— СПИСОК ЗАДАНИЙ —
- 1) Изложите короче абзац фрагмента, который начинается словами «Русским языком он владеет», и сохраните его основные факты.
- 2) Перепечатайте без изменений часть фрагмента от слов «Я знаю эту игру, на» до слов «доведу до гротеска!».

На экспертизе с Я.И. Бердичевским

Мирон Петровский

Вывернутые губы, курчавые волосы, бойкость движений при небольшом росте, — ну, просто Пушкин! Он был бы неотразимо похож на Пушкина, если бы Пушкин был евреем и дожил хотя бы до шестидесяти.

Русским языком он владеет в совершенстве, знает все его фонды и «заначки», архаику, новообразования, областнические диалекты, городские арго, — и уместно, с усмешечкой, как бы в кавычках, вплетает их в свою быструю речь, но при этом нарочито, подчеркнуто интонирует ее на местечковый лад, словно бы пародируя некоего своего двойника, который говорит то же самое, что и он, Бердичевский, но с анекдотическим акцентом. Двойник — персонаж еврейского анекдота, им самим же и рассказанного. Это такая игра, и он в нее выгрался.

Я знаю эту игру, на нее то и дело — порой сознательно, порой непреднамеренно — выходят многие русские интеллигенты еврейского происхождения. Игра, кажется, обращена к коллегам, вообще к окружению, прочно осведомленному о своей принадлежности к «коренной» нации: вы, дескать, видите во мне местечкового умника, так вот же вам, получайте его, мой утрированный акцент, без которого я — при других обстоятельствах — вполне обхожусь, но — в пику вам — получайте! А чтобы вы не подумали, будто моя речь и впрямь местечковая, я эту местечковость доведу до гротеска!

Наивная и зачастую неотрефлектированная система защиты «инородца»: я, мол, не только не притворяюсь «вашим», но еще и выпячиваю свою «инородность», хотя — ну какая там «инородность», не далее паспортной отметки. Маска, которая только потому и может выполнять свою масочную роль, что никакого отношения к сущности не имеет и прямо противоположна лицу.

— Яков Исакович, так кто же вы — просвещенный библиофил, коллекционер, искусствовед, пушкинист, историк материальной культуры?

— Э, чего там, я — составитель каталогов!

— ПРЕДСТАВЛЕННЫЕ СВЕДЕНИЯ —
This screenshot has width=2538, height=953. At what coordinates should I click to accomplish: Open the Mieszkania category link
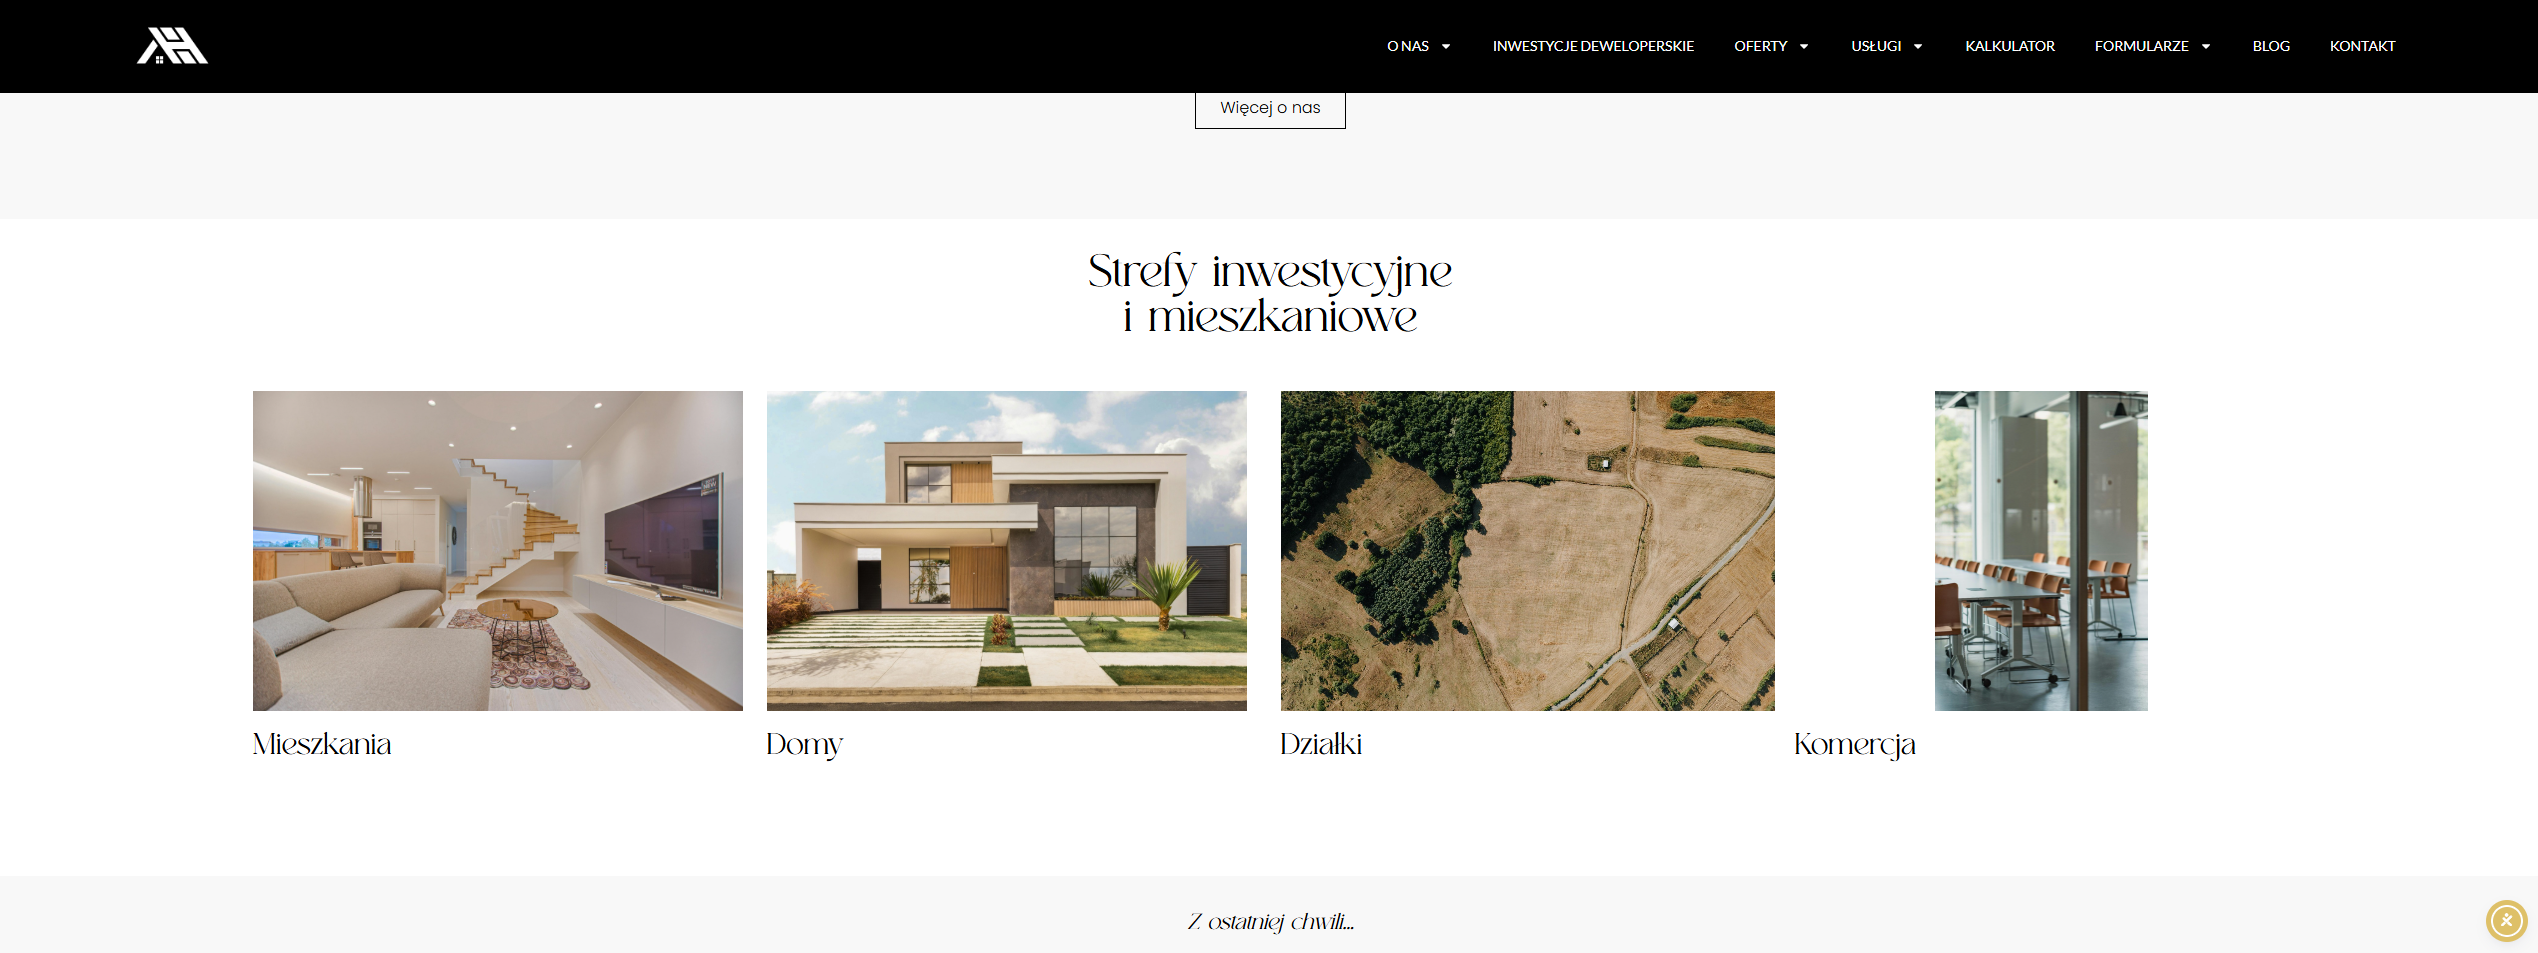(322, 744)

— ОТВЕТЫ К ЗАДАНИЯМ —
- 1) Бердичевский в совершенстве владеет русским языком во всем его богатстве, от архаики и областных диалектов до новообразований и городского арго, и с усмешкой вплетает эти слова в свою быструю речь. При этом он нарочно придает ей местечковую интонацию, будто пародируя своего двойника, героя еврейского анекдота, который сам же и рассказывает. Это игра, в которую он выгрался.

- 2)
Я знаю эту игру, на нее то и дело — порой сознательно, порой непреднамеренно — выходят многие русские интеллигенты еврейского происхождения. Игра, кажется, обращена к коллегам, вообще к окружению, прочно осведомленному о своей принадлежности к «коренной» нации: вы, дескать, видите во мне местечкового умника, так вот же вам, получайте его, мой утрированный акцент, без которого я — при других обстоятельствах — вполне обхожусь, но — в пику вам — получайте! А чтобы вы не подумали, будто моя речь и впрямь местечковая, я эту местечковость доведу до гротеска!